Personal Digital Security

How to secure your digital life

John Andersen
John Andersen

This post will cover steps you can take to better secure the digital aspects of your life. We will cover some applications (software) and devices (hardware) that you can use.

High Level Guidance

This high level guidance is meant to be generic, since individuals have different situations, hardware, and software. If you have a specific case you need help with, reach out to me and I will try to give you more clarity.

Update and Encrypt

These are two high level concepts we'll be following.

  • Update

    • Make sure you're running the latest software. Ideally this also means running on hardware with the latest security features.

  • Encrypt

    • Make sure that your talking over encrypted channels. To your friends, to your bank, wherever possible.

  • Miscellaneous

    • Make long, unique passwords.

      • Use a password manager

Update

  • Make sure that auto updates are on on all your devices.

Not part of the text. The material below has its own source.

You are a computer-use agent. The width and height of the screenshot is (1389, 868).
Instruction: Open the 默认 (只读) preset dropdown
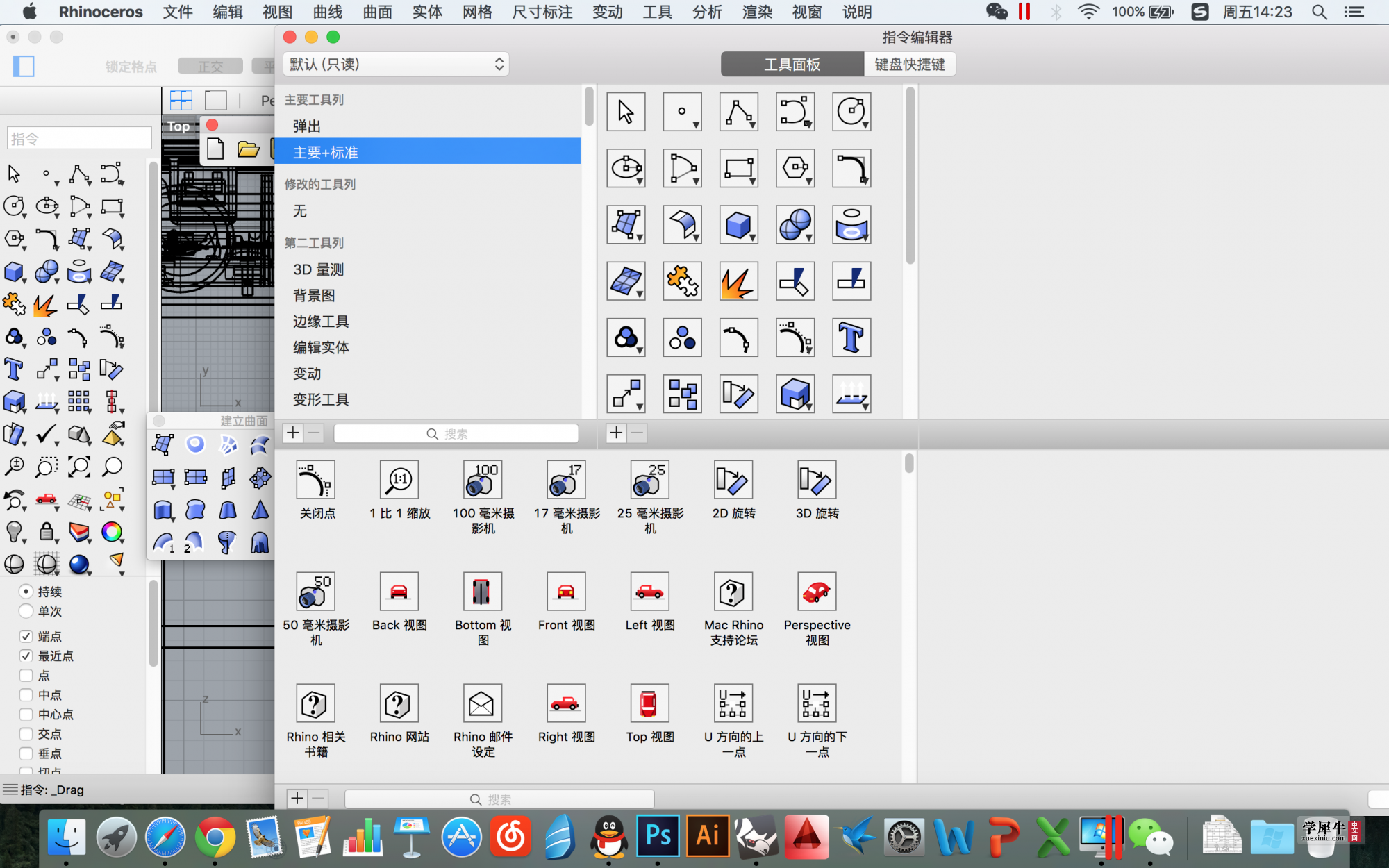tap(396, 65)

    • If there is a setting for frequency, make it as frequently as possible.

    • There is usually a device level setting found in the devices main settings application.

    • There may be a setting for the pieces of software on the device. Found in an app store or something like that.

  • If you can afford it. Buy the latest versions of whatever devices you use.

    • This is particularly important if you are concerned your device might be physically acessable by someone you don't trust.

Encrypt

  • Use encryption wherever possible

    • You should always choose ways of communicating that are encrypted. You do not know what information, no matter how inconsequentiall it seems to you, might be of use to comprimise the security of seemingly unrelated areas.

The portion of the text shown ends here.